GLM-4.5-Air-REAP-82B-A12B-qx86g-hi-mlx

This is a custom Deckard(qx) quant with select attention paths, embedding, and head at 8 bit, data stores at 6 bit.

This quant method can be found in the Qwen3 series as qx86x or qx86n in the Qwen3-Next.

It usually outperforms the BF16 by effectively focusing cognition and reducing perplexity, while reducing the model to less than half the size.

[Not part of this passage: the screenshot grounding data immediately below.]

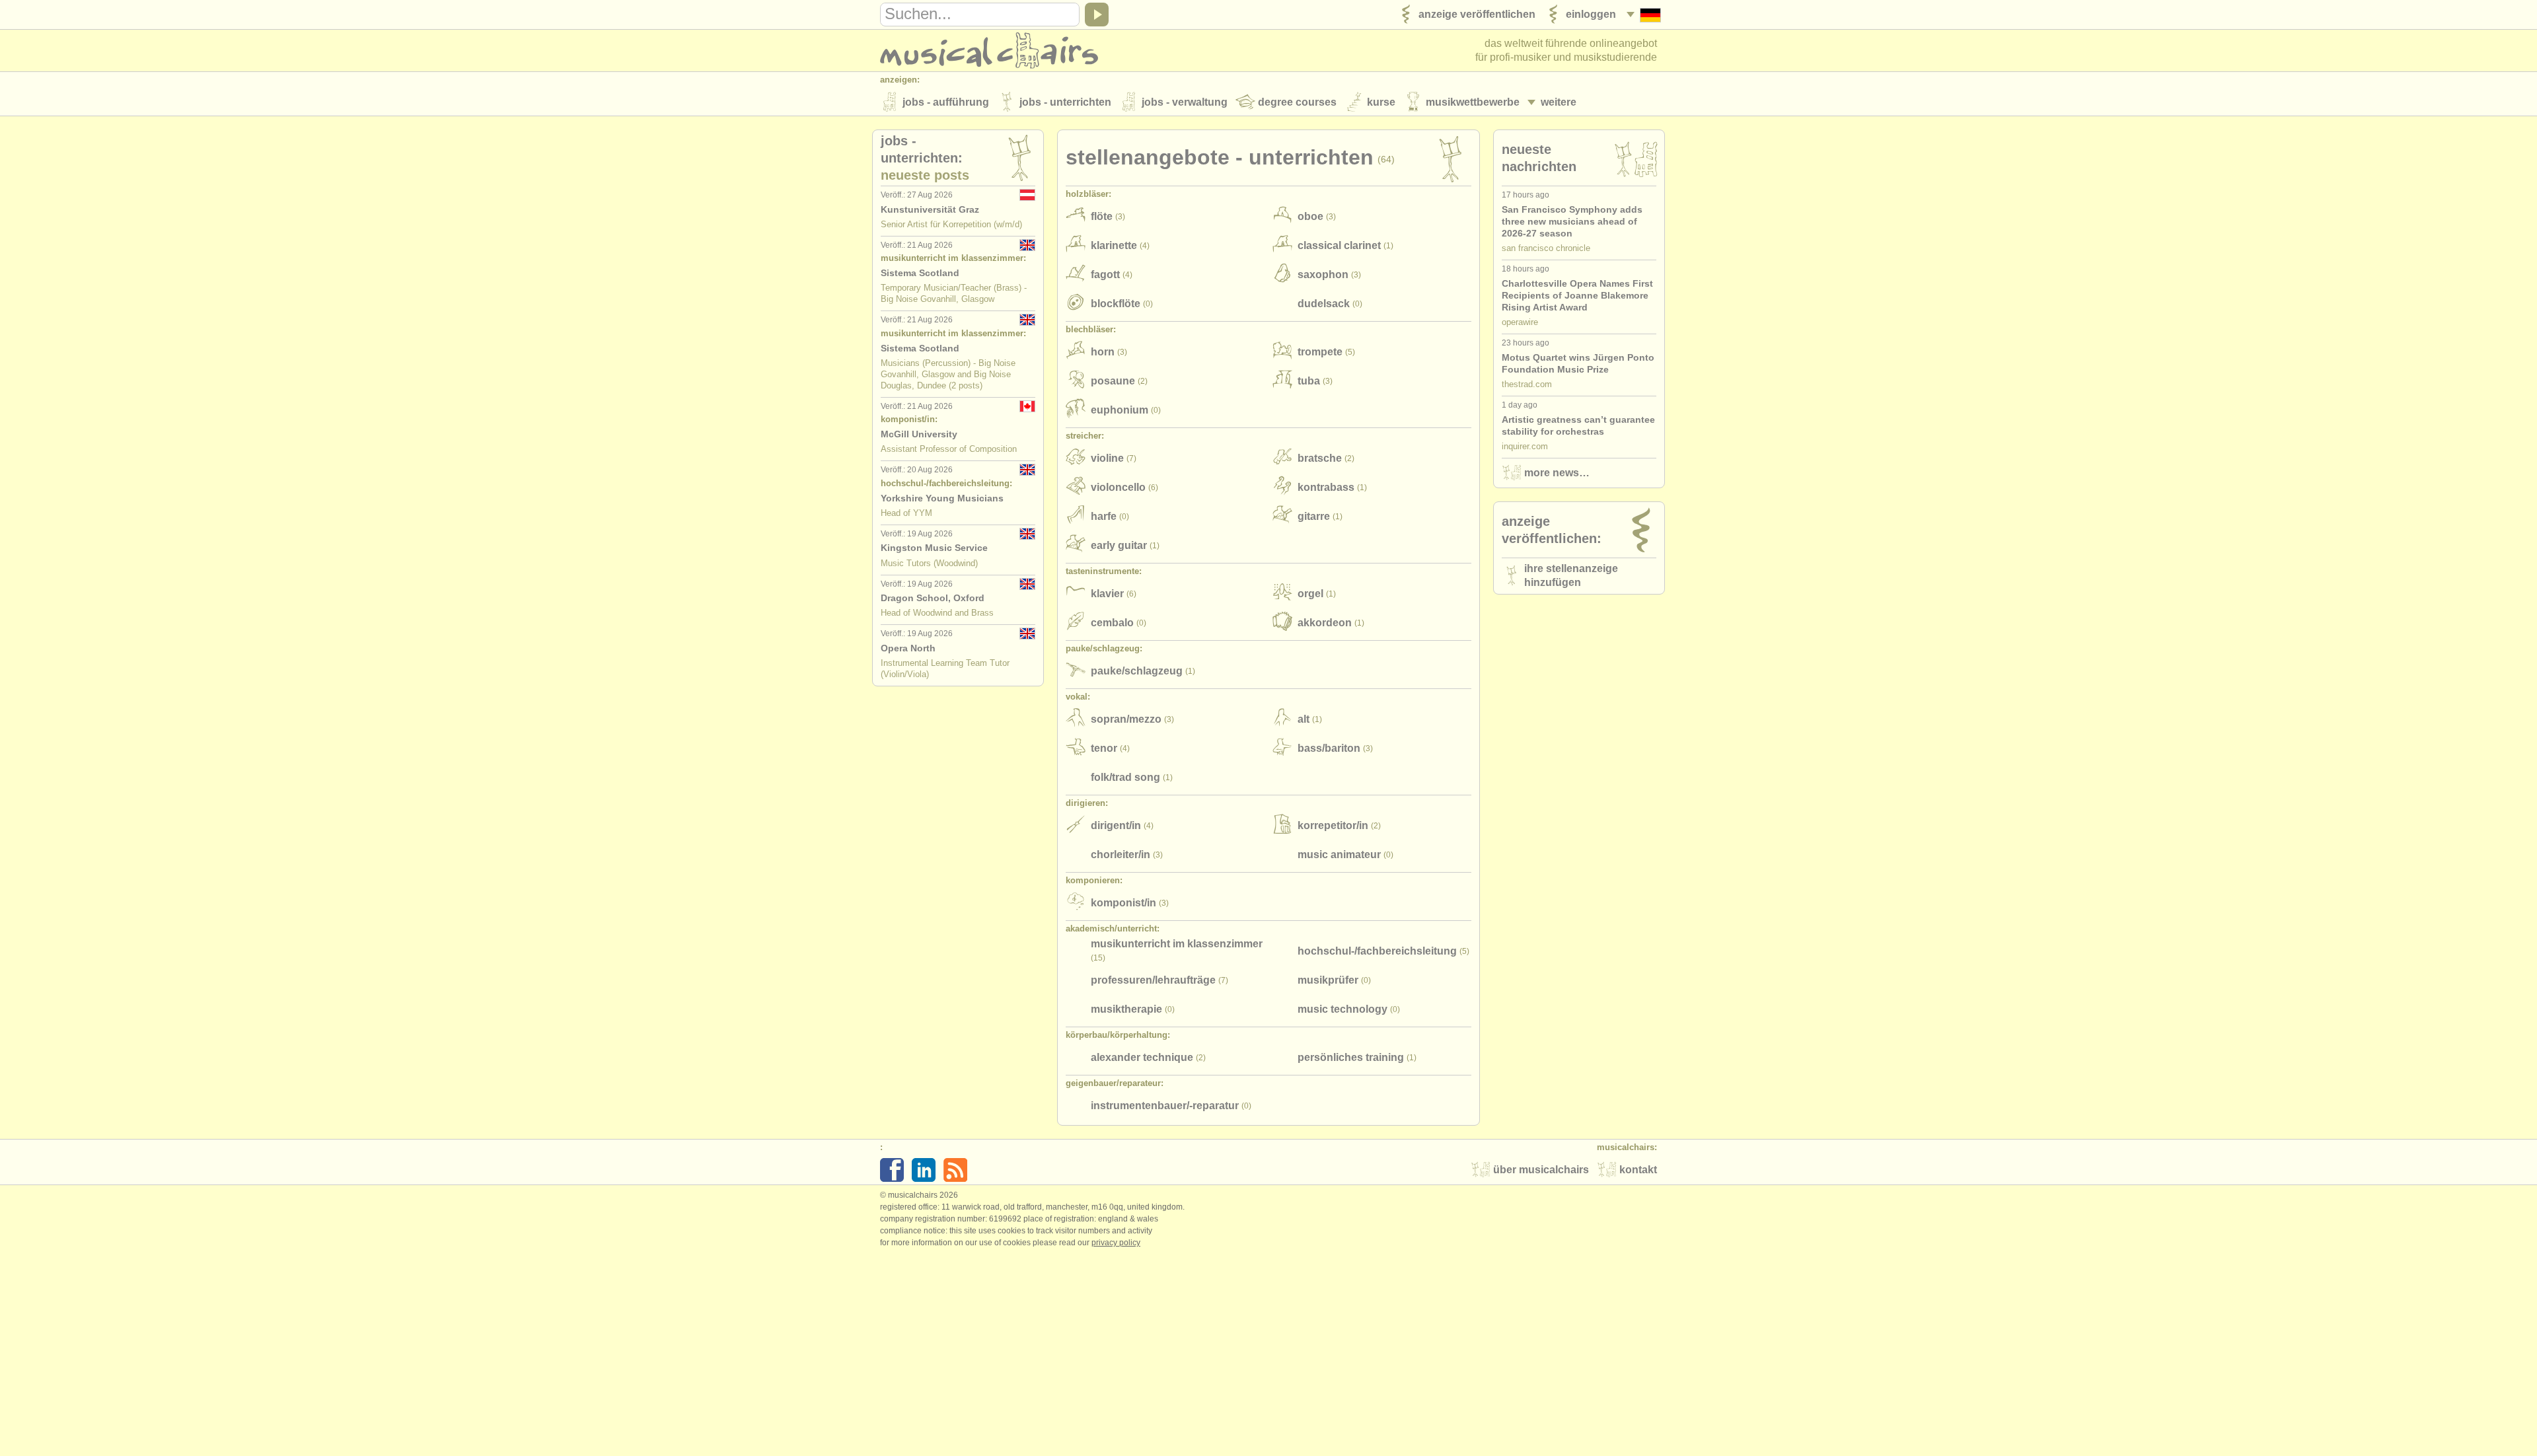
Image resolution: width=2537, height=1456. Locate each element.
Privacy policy (1115, 1242)
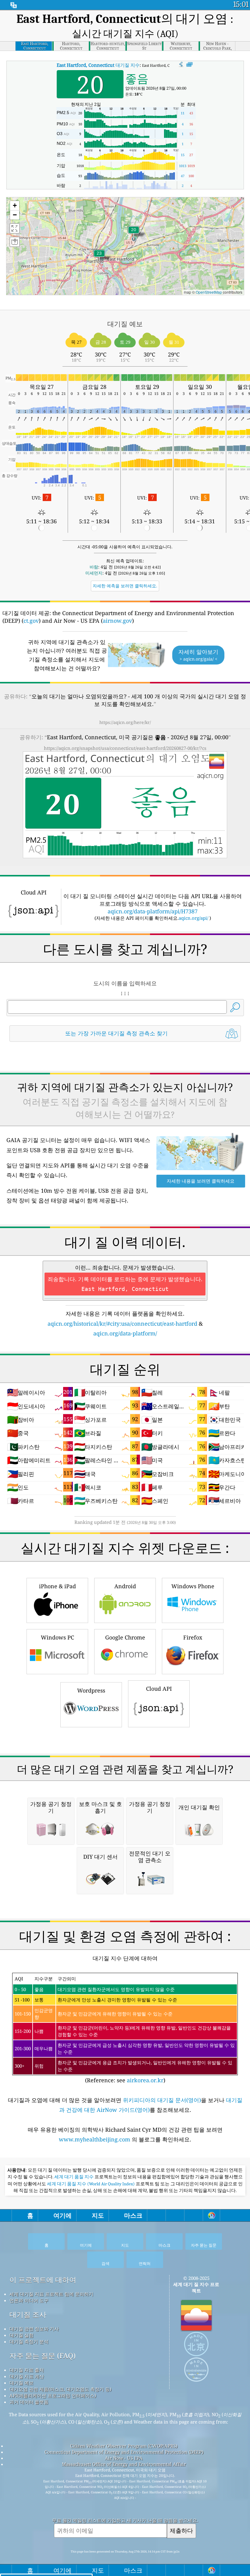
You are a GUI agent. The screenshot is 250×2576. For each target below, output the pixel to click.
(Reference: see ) (125, 2030)
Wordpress (91, 1690)
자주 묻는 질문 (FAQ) (42, 2355)
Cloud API (159, 1688)
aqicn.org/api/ (193, 918)
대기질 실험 (21, 2335)
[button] (99, 256)
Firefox (192, 1637)
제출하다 (181, 2530)
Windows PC (57, 1637)
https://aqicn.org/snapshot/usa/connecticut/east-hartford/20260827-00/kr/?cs (125, 748)
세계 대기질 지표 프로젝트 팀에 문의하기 (51, 2294)
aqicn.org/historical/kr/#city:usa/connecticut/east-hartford (122, 1323)
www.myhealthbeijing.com (95, 2139)
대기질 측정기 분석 (28, 2341)
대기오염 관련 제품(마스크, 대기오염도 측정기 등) (60, 2389)
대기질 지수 (98, 65)
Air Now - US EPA (124, 2458)
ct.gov (31, 620)
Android (125, 1586)
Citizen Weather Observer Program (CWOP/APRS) (123, 2446)
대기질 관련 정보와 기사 (34, 2329)
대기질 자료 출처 (26, 2370)
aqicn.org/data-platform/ (125, 1333)
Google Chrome (125, 1637)
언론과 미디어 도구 (28, 2300)
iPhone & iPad (57, 1586)
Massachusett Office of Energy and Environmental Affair (124, 2464)
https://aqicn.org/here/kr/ (125, 722)
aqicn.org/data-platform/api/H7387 (153, 911)
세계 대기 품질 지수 (74, 2177)
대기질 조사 (27, 2314)
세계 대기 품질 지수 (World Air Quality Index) (91, 2184)
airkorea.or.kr (145, 2080)
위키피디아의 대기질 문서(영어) (162, 2100)
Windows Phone (192, 1586)
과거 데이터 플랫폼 (28, 2402)
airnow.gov (117, 620)
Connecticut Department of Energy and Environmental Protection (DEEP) (124, 2452)
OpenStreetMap (209, 292)
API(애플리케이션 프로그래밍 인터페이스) (52, 2395)
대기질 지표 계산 (26, 2376)
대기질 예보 (21, 2383)
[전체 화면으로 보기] (189, 64)
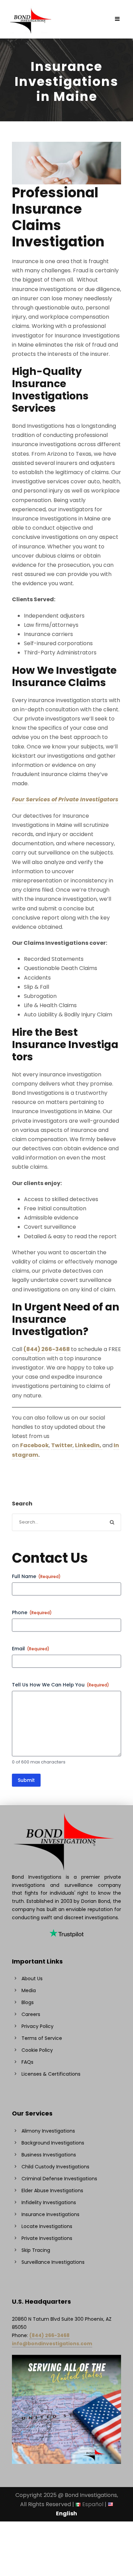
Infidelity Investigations (48, 2202)
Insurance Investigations (50, 2214)
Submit (26, 1780)
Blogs (27, 2002)
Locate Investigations (46, 2226)
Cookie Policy (37, 2050)
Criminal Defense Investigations (59, 2178)
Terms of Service (41, 2038)
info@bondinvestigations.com (52, 2343)
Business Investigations (48, 2154)
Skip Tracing (35, 2250)
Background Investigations (52, 2142)
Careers (30, 2014)
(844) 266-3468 (47, 1349)
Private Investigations (46, 2238)
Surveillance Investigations (53, 2262)
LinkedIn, (88, 1445)
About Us (32, 1978)
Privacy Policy (37, 2026)
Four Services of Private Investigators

Test suites for GLM are very slow, and it would take me a week to give you numbers, while blocking the hardware I use for other stuff. That's why I would appreciate feedback and likes, that would ensure the model stays in the collection if it is really good.

Perplexity: 7.017 ± 0.063
Peak memory: 80.44 GB

-G

This model GLM-4.5-Air-REAP-82B-A12B-qx86g-hi-mlx was converted to MLX format from cerebras/GLM-4.5-Air-REAP-82B-A12B using mlx-lm version 0.28.3.

Use with mlx

pip install mlx-lm

from mlx_lm import load, generate

model, tokenizer = load("GLM-4.5-Air-REAP-82B-A12B-qx86g-hi-mlx")

prompt = "hello"

if tokenizer.chat_template is not None:
    messages = [{"role": "user", "content": prompt}]
    prompt = tokenizer.apply_chat_template(
        messages, add_generation_prompt=True
    )

response = generate(model, tokenizer, prompt=prompt, verbose=True)